Although Zoom is a free video-conferencing website, it shouldn’t be treated as a free-for-all tool. Students and professors use this to continue on with classes since everyone has to stay in quarantine. Just because the meetings and classes are in person, that doesn't give an excuse to be rude and share media that does not need to be seen. There still is an unspoken rule of respect to give when attending any Zoom meeting. No matter if it’s a class or a public live stream. What purpose is there to make people not only uncomfortable but also expose them to such cruel and explicit things that no one should witness? Especially with live streams, as was stated in the Pine Log article that Chipotle was hosting a concert and had to end the video as people were posting explicit images.
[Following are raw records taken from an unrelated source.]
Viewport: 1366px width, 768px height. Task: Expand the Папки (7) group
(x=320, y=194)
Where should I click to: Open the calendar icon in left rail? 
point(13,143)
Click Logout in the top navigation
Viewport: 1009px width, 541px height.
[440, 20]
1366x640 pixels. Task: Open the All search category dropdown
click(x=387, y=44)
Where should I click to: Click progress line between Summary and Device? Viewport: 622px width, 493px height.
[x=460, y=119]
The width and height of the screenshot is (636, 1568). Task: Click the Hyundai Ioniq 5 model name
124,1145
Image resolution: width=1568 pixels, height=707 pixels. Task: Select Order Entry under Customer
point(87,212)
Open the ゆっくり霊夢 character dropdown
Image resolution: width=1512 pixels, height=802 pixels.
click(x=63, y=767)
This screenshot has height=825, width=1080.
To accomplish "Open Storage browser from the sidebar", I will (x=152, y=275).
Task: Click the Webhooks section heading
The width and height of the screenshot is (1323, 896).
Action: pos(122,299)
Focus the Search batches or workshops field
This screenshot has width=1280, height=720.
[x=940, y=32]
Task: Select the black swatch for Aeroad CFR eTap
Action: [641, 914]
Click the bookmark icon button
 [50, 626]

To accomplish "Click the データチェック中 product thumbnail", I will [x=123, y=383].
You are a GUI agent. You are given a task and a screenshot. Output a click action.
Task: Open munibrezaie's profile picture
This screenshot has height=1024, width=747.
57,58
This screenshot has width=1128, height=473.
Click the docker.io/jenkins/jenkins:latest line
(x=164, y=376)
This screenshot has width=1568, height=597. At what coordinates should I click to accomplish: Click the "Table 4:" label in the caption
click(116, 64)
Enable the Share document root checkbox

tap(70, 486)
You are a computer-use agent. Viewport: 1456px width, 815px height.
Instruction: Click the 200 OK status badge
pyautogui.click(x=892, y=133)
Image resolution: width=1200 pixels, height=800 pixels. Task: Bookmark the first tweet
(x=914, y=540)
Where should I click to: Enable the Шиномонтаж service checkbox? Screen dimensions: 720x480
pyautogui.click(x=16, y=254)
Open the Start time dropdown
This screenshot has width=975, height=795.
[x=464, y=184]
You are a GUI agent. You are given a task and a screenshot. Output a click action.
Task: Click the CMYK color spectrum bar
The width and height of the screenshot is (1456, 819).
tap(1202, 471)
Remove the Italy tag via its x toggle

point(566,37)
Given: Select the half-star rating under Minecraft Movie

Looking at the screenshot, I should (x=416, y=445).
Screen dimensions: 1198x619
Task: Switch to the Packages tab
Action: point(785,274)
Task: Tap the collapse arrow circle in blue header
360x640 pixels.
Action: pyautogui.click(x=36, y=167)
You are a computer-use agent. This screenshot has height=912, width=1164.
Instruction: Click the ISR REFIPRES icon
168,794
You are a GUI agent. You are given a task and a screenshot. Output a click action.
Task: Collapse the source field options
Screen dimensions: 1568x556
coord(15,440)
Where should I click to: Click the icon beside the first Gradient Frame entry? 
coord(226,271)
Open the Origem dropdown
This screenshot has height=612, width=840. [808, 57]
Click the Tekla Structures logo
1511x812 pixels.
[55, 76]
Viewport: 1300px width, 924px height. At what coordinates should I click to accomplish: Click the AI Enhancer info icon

There might have been teenagers in the audience who should not be forced to watch such graphic and horrid things in a space that is supposed to be safe.
Whoever is participating in the “Zoom bombings,” whether it’s adults or even other teenagers, should think about why this is being done and is it necessary. They need to reevaluate their decisions and think about the long term consequences showing graphic images and videos without the audience’s consent, those who joined the meetings with innocent intentions. People shouldn’t be forced to witness such crude and derogatory behavior while trying to do their best to keep up with school from far away.